▸ Set problem:
Rewrite the collected data below, substituting "Goal" for each "Instruction" and keeping everything else unchanged.

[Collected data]
_ _ _

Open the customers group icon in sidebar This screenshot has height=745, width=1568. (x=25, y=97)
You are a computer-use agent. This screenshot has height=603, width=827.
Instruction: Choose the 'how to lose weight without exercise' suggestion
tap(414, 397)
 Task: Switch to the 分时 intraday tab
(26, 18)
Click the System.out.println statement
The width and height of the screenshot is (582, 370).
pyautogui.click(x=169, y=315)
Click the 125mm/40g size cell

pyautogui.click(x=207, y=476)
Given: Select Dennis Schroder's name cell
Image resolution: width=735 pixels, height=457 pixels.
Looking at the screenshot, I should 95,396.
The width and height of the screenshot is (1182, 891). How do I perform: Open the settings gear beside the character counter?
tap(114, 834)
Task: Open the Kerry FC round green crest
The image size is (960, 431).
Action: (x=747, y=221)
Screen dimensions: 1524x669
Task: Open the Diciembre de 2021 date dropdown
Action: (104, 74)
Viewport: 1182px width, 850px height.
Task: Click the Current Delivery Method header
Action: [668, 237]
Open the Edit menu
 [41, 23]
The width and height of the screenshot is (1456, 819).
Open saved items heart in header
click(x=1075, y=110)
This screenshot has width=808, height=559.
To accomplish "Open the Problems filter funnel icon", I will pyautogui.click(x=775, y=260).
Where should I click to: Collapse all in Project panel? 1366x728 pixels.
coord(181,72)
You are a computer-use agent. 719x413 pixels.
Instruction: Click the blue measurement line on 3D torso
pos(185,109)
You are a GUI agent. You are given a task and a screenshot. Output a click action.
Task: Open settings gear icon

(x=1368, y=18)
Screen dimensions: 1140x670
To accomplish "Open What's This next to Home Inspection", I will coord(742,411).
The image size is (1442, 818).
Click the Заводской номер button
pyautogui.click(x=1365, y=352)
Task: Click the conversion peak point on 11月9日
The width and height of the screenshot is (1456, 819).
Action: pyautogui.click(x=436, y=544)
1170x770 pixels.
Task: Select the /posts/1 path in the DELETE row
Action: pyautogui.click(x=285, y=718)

_ _ _

▸ Reply to the exercise:
Open the customers group icon in sidebar This screenshot has height=745, width=1568. (x=25, y=97)
You are a computer-use agent. This screenshot has height=603, width=827.
Goal: Choose the 'how to lose weight without exercise' suggestion
tap(414, 397)
 Task: Switch to the 分时 intraday tab
(26, 18)
Click the System.out.println statement
The width and height of the screenshot is (582, 370).
pyautogui.click(x=169, y=315)
Click the 125mm/40g size cell

pyautogui.click(x=207, y=476)
Given: Select Dennis Schroder's name cell
Image resolution: width=735 pixels, height=457 pixels.
Looking at the screenshot, I should 95,396.
The width and height of the screenshot is (1182, 891). How do I perform: Open the settings gear beside the character counter?
tap(114, 834)
Task: Open the Kerry FC round green crest
The image size is (960, 431).
Action: (x=747, y=221)
Screen dimensions: 1524x669
Task: Open the Diciembre de 2021 date dropdown
Action: (104, 74)
Viewport: 1182px width, 850px height.
Task: Click the Current Delivery Method header
Action: [668, 237]
Open the Edit menu
 [41, 23]
The width and height of the screenshot is (1456, 819).
Open saved items heart in header
click(x=1075, y=110)
This screenshot has width=808, height=559.
To accomplish "Open the Problems filter funnel icon", I will pyautogui.click(x=775, y=260).
Where should I click to: Collapse all in Project panel? 1366x728 pixels.
coord(181,72)
You are a computer-use agent. 719x413 pixels.
Goal: Click the blue measurement line on 3D torso
pos(185,109)
You are a GUI agent. You are given a task and a screenshot. Output a click action.
Task: Open settings gear icon

(x=1368, y=18)
Screen dimensions: 1140x670
To accomplish "Open What's This next to Home Inspection", I will coord(742,411).
The image size is (1442, 818).
Click the Заводской номер button
pyautogui.click(x=1365, y=352)
Task: Click the conversion peak point on 11月9日
The width and height of the screenshot is (1456, 819).
Action: pyautogui.click(x=436, y=544)
1170x770 pixels.
Task: Select the /posts/1 path in the DELETE row
Action: pyautogui.click(x=285, y=718)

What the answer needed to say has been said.